Nachdem der Erste Kaiser China geeint hatte, veranlasste der
die Normierung von Maßen und Gewichten. Der obige Abzug 
stammt von einem solchen normiertem Bronzegewicht.Die Inschrift 
diente dem Beweis der Echtheit der im ganzen Land verteilten Gewichte.
Die Zeichen sind in der "Kleinen Siegelschrift" verfasst.


Als offizieller Schrifttypus wurde die „Kleine Siegelschrift“ zwar rasch von der „Kanzleischrift“ (jap. reisho 隷書) verdrängt, sie etablierte sich jedoch als allgemein verwendeter Schrifttypus für Siegelgravuren. Daher stammt auch ihr heutiger Name. In Japan werden Siegel heute noch im Alltag verwendet, anstelle der Unterschrift. Und auch in der Gegenwart ist die „Kleine Siegelschrift“ der etablierte Schrifttyp dieser Siegel.

Abb. 7b.

Ein Siegel wird in Holz geritzt. In heutigen Ausstellungen
gibt es oftmals eigene Kategorien für Siegeldrucke.


Abb. 7c.

Die Zeichen des japanischen Passes sind im Stil der "Kleinen Siegelschrift" gehalten.
Dieser Schrifttyp besitzt ein hohes Prestige. Dies wird hier durch seine Verwendung
neben dem japanischen Hoheitszeichen, dem Chrysanthemenwappen, demonstriert.


Kanzleischrift

In der Han-Dynastie war die „Kanzleischrift“ in ihren unterschiedlichen Varianten der am weitesten verbreitete Typ. Aus dieser Zeit sind eine Vielzahl an schriftlichen Erzeugnissen auf uns gekommen. Im Japanischen und Chinesischen werden die chinesischen Zeichen nach der Herrscherdynastie dieser Zeit bis heute „Zeichen der Han“ genannt (jap. kanji, chin. hanzi 漢字 bzw in vereinfachter Schreibung 汉字).

Abb. 8a.

Ein Abzug einer Steininschrift, die den Beamten Cao Quan (曹全, jap Sō Zen) rühmt.
Die stark betonten, geschwungenen horizontalen Striche sind typisch für die Kanzleischrift.


Abb. 8b.

Die Zeichen für "Reisho" (Kanzleischrift), links im modernen Stil der
Regelschrift, rechts in Kanzleischrift ausgeführt.
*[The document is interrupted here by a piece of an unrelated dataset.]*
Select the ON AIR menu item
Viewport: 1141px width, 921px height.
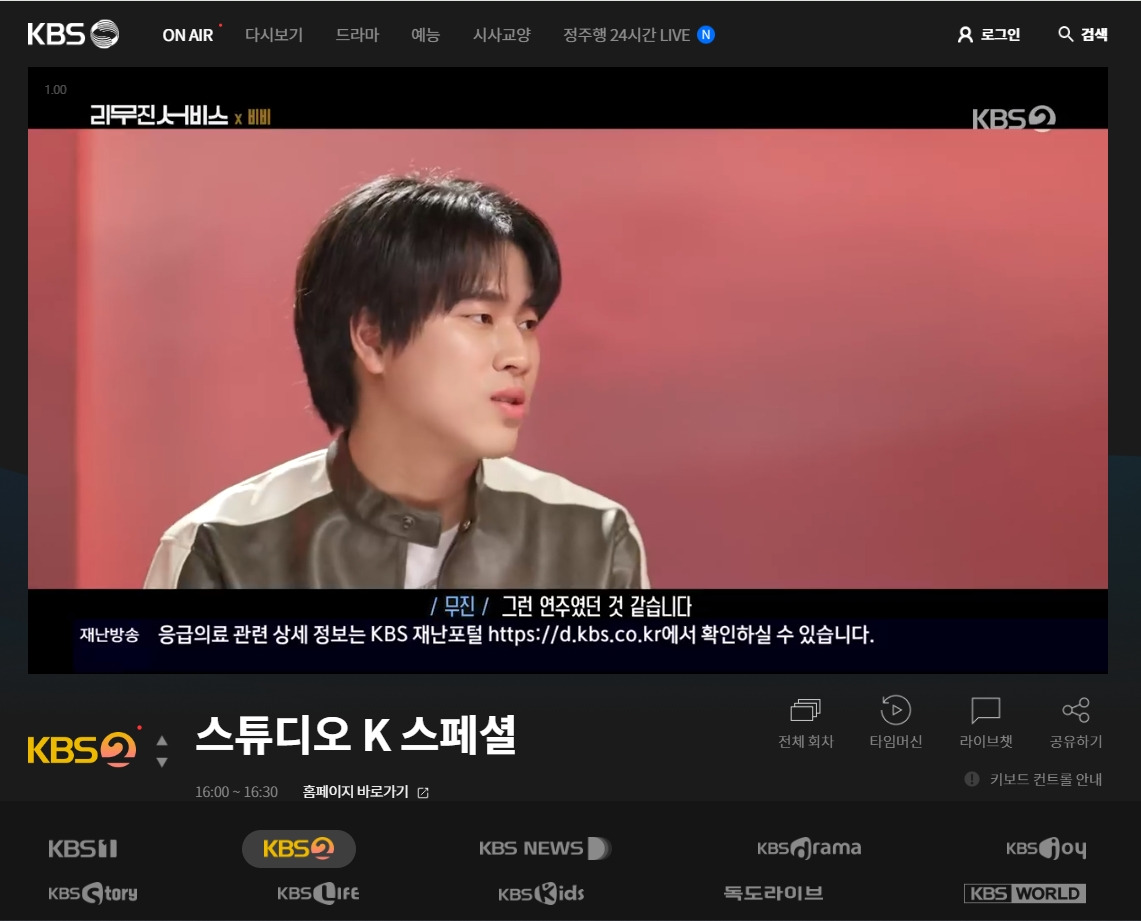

Die Kanzleischrift
mit ihren weicheren Strichen ähnelt der modernen Regelschrift deutlich.


Die klassische Trias

Sieht man sich kurze Einführungen zur ostasiatischen Kalligraphie an, so werden darin meist die bisher aufgeführten Schrifttypen keine Erwähung finden. Oft wird die Darstellung auf die drei klassischen Hauptströmungen der Kalligraphie reduziert, die sich als Teil der orthodoxen kalligraphischen Ausbildung seit den großen Meistern der Jin-Dynastie etabliert haben. 
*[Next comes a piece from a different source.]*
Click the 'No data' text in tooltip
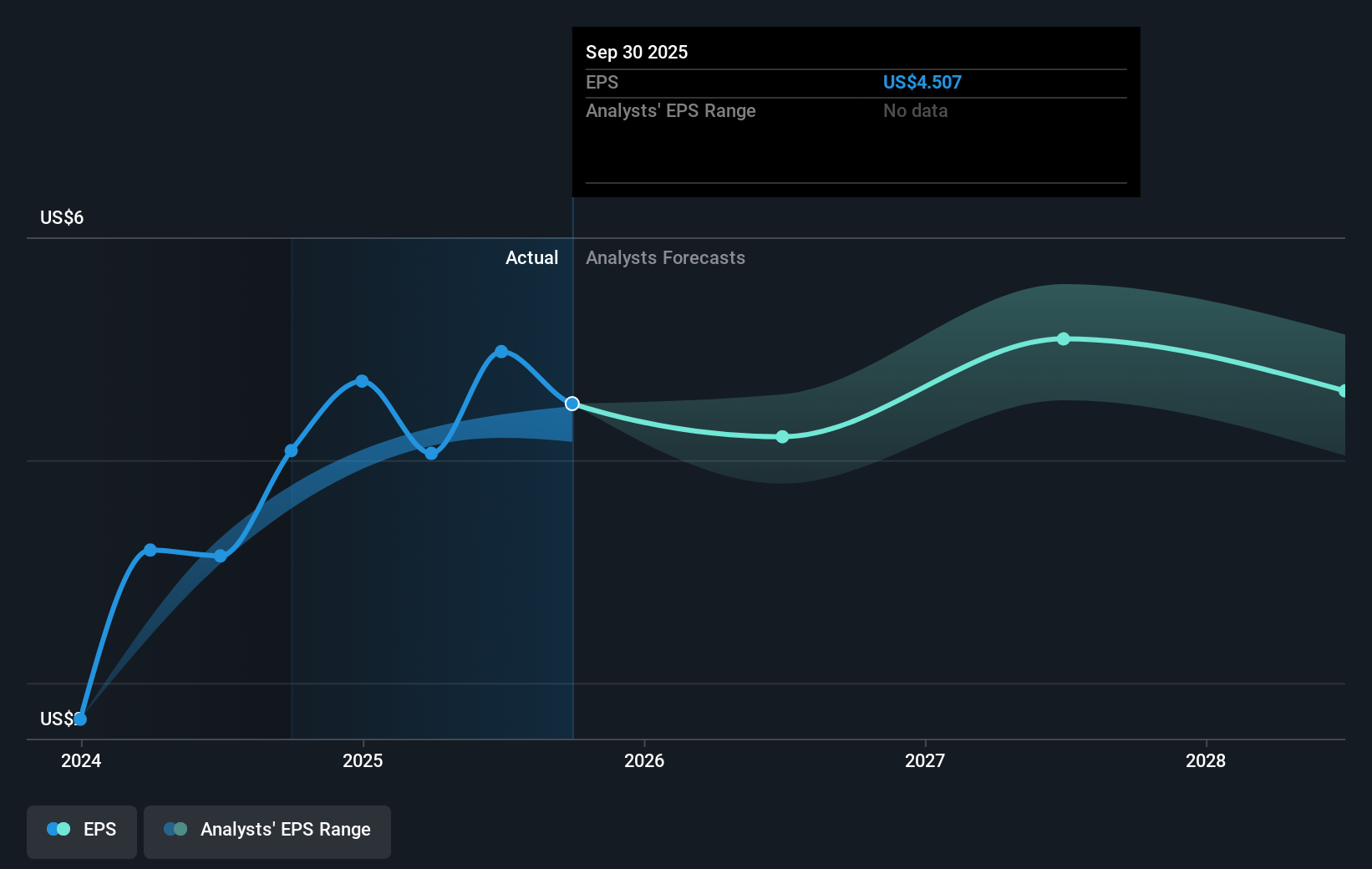 point(916,110)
Diese drei Kategorien lauten Regelschrift, Laufschrift und Konzeptschrift (jap. kaisho, gyōsho, sōsho, zusammen kurz kai-gyō-sō 楷行草). Dabei stellt die Regelschrift den regulären Schrifttypus, die Laufschrift eine verbundene Variante dar. 
Anstelle von „Konzeptschrift“ wird im Deutschen auch der Begriff „Grasschrift“ verwendet. Dieser Typus geht im freien Ausdruck noch über die kursive Laufschrift hinaus, die Zeichen sind oftmals nur für den geübten Betrachter erkennbar.

Abb. 9

Von links nach rechts: Das Zeichen "Kō", chin. "Hsiao" (dt. "kindliche Pietät": Liebe und 
Respekt des Kindes gegenüber den Eltern) in Regelschrift, Laufschrift und Konzeptschrift.
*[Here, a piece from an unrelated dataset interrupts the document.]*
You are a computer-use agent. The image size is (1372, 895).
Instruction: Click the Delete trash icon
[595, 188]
Diese Typen entwickelten sich allmählich aus der Kanzleischrift. Lange existieren Mischformen (jap. kinrei 今隷), bis sich der Typus der Regelschrift als eigenständige Form etabliert. Der Abschluss dieser Entwicklung liegt in der langen Phase kultureller Blüte der Tang-Zeit (618 bis 907 n.Chr.). 
Dabei entwickeln sich die kursive Varianten parallel zur Regelschrift, eine genaue Reihenfolge ist hier nicht festzulegen. 

Mit der Herausbildung dieser drei Schrifttypen war die Entwicklung kalligraphischer Varianten im Wesentlichen abgeschlossen.

Verbreitung der chinesischen Schrift

An dieser Stelle möchte ich den Fokus auf den größeren ostasiatischen Raum ausdehnen. 
Die bisher vorgestellten Entwicklungen spielten sich alle in China ab. Von dort aus verbreiteten sich die Zeichen dann im ostasiatischen Raum. Sie sollten eines der prägenden Merkmale dieser Kultursphäre werden.
Bereits im ersten oder zweiten Jahrhundert erreicht die chinesische Schrift Vietnam und Korea. Von Korea aus erreicht sie dann irgendwann im Verlauf des 6. Jahrhunderts Japan. 



Abb. 10

Der ostasiatische Kulturkreis.


Entwicklung in Japan

Es ist anzunehmen, dass in Japan zunächst nur einige Immigranten schriftkundig waren. Im Verlauf des 7. und 8. Jahrhunderts werden dann Schriftkenntnisse auch der einheimischen Elite zugänglich. Diese Zeit markiert den Beginn der Kalligraphiegeschichte Japans.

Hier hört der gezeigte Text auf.